With a hot cup of tea, a pillow at her back, and a blanket tucked around her legs, she sat down to read. The story had just gotten interesting when the lights went out.
“Oh, damn. Wouldn’t you know it?”
She put the book down and made her way to the window. “Yup. A wire must be down. All the houses are dark.”
Feeling her way out to the kitchen, she found the flashlight and lit some candles. With the wind whistling outside, the candles made an eerie glow . She went back to the living room and tried to read by flashlight. After a while she gave up.
Since it was much too early to go to bed, she wandered to different windows to watch the snow. A blinking light out front captured her attention. The electric company. As she watched, some of her neighbors appeared.
She noticed that the wind had let up a bit, so she decided to join them. She put on her long down coat, boots, hat and scarf and plowed through the accumulated snow. She greeted her neighbor from across the street and the young man who had recently moved next door.
The cold air and wet snowflakes made her think of her childhood. This is fun, she thought. Then she heard the young man asking how long it would take to fix the problem.
“I wouldn’t count on electricity for at least four or five hours, if then.”
“But I don’t have any heat and I’ve got a brand new baby.”
“Sorry, mister, but there’s nothing I can do.”
Maureen hadn’t known there was a new baby next door. She’d only seen the little boy. She tapped the young man on the shoulder. “You can’t keep a baby in that kind of cold. Your little boy will be freezing, too. I’ve got a fireplace and plenty of wood.”
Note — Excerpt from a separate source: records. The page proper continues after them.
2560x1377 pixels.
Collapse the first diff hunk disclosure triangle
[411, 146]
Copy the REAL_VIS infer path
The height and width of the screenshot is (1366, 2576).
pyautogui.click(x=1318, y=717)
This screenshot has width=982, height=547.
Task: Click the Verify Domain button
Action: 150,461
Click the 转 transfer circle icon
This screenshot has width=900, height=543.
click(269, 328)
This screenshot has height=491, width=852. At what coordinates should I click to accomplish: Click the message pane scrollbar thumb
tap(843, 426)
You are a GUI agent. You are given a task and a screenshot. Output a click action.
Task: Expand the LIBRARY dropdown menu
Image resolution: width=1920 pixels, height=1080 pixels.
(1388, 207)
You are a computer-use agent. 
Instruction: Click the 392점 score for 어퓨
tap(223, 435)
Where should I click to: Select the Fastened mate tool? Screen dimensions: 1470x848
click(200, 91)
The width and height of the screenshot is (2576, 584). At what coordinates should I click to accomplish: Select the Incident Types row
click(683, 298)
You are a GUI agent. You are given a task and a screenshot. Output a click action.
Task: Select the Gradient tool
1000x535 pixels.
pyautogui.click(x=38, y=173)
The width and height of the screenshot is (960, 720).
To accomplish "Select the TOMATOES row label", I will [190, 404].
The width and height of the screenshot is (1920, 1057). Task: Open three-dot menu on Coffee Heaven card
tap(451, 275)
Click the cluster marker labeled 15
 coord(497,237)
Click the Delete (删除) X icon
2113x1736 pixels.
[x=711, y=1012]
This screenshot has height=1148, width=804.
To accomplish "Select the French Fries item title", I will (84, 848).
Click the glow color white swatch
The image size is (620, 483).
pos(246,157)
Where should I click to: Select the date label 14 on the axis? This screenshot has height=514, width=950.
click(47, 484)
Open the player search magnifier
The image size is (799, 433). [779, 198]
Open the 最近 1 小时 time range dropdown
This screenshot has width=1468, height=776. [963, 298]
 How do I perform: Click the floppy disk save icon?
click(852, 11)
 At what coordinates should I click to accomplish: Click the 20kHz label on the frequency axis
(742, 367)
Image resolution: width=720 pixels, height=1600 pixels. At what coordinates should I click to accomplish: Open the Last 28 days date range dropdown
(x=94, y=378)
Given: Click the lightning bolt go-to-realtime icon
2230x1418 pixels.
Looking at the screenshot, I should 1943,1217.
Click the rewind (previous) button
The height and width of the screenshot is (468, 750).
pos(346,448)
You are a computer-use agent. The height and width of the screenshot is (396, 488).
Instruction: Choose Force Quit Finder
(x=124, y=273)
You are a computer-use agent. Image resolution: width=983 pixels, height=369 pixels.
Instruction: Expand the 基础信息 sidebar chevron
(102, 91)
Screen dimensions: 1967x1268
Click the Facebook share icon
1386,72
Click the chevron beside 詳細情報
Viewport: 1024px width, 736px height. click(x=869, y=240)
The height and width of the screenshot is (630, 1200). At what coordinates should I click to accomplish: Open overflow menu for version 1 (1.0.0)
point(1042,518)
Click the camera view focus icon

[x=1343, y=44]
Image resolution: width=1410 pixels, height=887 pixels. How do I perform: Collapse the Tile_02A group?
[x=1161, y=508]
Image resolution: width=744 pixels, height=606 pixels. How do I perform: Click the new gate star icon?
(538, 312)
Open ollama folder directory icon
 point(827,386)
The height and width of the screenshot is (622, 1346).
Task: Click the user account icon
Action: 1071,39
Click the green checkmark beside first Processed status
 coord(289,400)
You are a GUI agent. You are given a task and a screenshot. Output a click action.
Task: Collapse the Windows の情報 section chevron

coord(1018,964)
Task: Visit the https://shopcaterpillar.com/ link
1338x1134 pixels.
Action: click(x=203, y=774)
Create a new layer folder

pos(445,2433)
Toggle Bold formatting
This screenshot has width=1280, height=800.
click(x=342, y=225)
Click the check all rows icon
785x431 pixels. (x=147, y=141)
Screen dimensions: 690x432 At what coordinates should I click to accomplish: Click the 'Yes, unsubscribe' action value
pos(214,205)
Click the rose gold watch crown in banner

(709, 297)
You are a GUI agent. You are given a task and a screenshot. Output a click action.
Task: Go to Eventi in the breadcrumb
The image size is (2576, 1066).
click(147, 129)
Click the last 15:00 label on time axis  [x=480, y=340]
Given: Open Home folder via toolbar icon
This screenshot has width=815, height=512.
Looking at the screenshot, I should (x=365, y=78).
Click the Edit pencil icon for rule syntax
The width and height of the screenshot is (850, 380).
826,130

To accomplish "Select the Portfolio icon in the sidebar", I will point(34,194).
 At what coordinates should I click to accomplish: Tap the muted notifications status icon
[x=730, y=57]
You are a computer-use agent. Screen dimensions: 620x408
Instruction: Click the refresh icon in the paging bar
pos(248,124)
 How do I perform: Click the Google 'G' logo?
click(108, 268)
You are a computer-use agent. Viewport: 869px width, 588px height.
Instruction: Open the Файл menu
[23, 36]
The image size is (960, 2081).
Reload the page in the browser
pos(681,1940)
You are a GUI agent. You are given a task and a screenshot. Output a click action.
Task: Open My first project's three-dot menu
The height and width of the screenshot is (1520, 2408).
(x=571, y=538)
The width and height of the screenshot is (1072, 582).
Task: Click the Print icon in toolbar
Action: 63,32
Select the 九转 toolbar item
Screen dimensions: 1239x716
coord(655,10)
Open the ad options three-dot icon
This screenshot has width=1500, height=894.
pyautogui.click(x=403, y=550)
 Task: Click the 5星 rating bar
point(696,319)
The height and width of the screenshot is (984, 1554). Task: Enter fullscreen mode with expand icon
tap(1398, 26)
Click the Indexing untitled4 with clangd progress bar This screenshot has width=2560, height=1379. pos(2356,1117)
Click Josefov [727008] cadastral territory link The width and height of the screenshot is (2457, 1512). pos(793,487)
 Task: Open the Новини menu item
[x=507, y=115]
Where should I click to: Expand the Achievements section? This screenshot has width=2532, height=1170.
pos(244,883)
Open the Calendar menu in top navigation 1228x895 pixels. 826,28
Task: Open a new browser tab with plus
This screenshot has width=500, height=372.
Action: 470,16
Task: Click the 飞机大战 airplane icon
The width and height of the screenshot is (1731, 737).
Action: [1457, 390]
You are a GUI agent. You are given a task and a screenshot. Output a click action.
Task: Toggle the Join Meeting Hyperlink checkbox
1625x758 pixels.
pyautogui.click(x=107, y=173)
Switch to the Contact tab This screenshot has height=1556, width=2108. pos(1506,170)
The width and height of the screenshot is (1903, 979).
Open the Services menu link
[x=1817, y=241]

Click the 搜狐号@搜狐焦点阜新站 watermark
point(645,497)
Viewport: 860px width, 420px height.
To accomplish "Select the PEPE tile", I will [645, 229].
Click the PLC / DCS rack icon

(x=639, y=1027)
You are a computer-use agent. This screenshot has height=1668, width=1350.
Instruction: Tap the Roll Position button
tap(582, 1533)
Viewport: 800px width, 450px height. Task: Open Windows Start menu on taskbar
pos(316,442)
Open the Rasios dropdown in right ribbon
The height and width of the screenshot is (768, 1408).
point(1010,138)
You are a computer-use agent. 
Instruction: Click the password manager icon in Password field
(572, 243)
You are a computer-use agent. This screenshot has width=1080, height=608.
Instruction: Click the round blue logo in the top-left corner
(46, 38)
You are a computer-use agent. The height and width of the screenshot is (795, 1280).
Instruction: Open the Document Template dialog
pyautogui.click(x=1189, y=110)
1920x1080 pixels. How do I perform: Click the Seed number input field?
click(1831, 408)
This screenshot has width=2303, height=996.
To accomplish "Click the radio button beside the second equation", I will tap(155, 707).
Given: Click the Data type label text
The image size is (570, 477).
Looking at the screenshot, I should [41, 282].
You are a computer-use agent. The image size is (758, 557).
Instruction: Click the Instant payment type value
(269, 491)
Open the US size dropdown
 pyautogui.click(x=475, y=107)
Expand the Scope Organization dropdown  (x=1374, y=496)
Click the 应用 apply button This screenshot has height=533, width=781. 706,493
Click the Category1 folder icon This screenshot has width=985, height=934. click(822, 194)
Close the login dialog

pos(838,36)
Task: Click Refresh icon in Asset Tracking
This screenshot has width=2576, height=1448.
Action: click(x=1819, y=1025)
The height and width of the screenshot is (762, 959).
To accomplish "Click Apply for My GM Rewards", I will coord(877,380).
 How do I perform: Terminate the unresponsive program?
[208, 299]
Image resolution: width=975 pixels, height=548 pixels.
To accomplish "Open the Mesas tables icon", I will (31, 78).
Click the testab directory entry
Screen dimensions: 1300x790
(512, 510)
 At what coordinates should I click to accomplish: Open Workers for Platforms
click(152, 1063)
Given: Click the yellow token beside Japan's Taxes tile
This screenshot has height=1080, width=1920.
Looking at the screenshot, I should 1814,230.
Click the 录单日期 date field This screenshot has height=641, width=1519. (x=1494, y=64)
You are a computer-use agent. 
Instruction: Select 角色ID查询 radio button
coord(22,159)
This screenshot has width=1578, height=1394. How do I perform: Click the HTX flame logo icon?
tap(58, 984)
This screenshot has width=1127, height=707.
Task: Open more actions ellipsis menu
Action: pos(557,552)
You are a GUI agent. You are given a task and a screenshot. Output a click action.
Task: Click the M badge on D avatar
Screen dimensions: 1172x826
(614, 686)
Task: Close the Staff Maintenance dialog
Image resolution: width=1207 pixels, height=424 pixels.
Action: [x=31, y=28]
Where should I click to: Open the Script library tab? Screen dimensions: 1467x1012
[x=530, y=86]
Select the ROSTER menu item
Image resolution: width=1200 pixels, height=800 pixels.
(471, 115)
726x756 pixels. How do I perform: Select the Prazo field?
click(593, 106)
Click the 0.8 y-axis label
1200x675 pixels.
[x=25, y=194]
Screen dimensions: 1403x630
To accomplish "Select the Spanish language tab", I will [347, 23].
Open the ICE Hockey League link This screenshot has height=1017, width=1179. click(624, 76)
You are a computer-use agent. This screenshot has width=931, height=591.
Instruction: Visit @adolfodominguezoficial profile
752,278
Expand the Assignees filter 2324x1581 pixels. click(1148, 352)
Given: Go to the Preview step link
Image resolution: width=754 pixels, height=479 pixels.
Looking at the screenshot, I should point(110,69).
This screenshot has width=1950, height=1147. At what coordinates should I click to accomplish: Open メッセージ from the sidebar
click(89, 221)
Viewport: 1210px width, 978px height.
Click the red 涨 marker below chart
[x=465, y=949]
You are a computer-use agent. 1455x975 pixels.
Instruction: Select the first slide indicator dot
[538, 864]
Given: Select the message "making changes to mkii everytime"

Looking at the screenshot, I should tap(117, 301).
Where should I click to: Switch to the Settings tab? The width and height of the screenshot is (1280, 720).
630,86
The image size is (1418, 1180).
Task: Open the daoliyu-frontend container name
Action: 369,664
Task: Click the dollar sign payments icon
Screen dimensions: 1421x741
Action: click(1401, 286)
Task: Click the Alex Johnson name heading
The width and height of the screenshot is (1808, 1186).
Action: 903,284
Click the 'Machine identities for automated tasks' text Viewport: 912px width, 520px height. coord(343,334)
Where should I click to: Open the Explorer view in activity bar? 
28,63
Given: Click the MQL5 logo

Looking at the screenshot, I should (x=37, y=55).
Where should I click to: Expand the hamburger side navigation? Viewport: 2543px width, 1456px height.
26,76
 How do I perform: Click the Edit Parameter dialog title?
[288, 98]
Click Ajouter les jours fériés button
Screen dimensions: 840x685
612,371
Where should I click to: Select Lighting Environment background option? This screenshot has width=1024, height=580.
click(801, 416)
“Oh, I couldn’t put you out.”
“Don’t be silly, I insist. Get your family. It will cheer me up. I’m missing my grandchildren tonight.”
The young man reached out his hand. “Donald Carson. I really appreciate this.”
She shook his hand. “Maureen Gleason. I’ll see you in a few minutes.”
Back in the house, as she scurried around to find more flashlights and candles, she started humming Christmas carols. The knock on the door came as she was preparing the fire.
“Come in. Come in,” she said as she opened the door.
Donald introduced his wife Sheila, his son Donny, and his baby daughter, Lucy, then carried a couple of large bags over to the table. Maureen was busy cooing at the baby and admiring the firetrucks on Donny’s pj’s..
“Did you bring the cookies Mommy?”
“Oh, I’ve got cookies here, somewhere,” Maureen said.
Donny put his little hand over Maureen’s. “But we made special cookies today.”
Donald had unloaded the bags and Maureen could see toys and food. They’d brought a large ham, rolls and condiments as well as a big container of cookies.
As Shelley rocked Lucy, she said, “I’d already cooked the ham and,” she ruffled her son’s hair, “Donny made the Christmas cookies.”
Donald yelled from the living room, “The fire’s going.”
Maureen had distributed blankets and a pillow for her little friend who’d tucked himself beside her. Donny’s huge yawns kept interrupting his stories about Santa and Rudolph. Little Lucy had already fallen asleep in Maureen’s arms. Donny followed quickly. Sitting in front of the fire with the two sleeping babies, Maureen could hardly contain her happiness. When the lights finally came on, she was disappointed.
Sheila spoke in a whisper. “What time is it?”
With a smile, Donald said, “It’s 12:30.”
Sheila stretched. “Let’s get these babies home.”
Maureen hated to see them go.
As Sheila reached down for Lucy, she smiled at Maureen. “We’ll expect to see you tomorrow around 10:00 for brunch.”
Donald leaned down and kissed her cheek. “Consider us your adopted family. Merry Christmas.”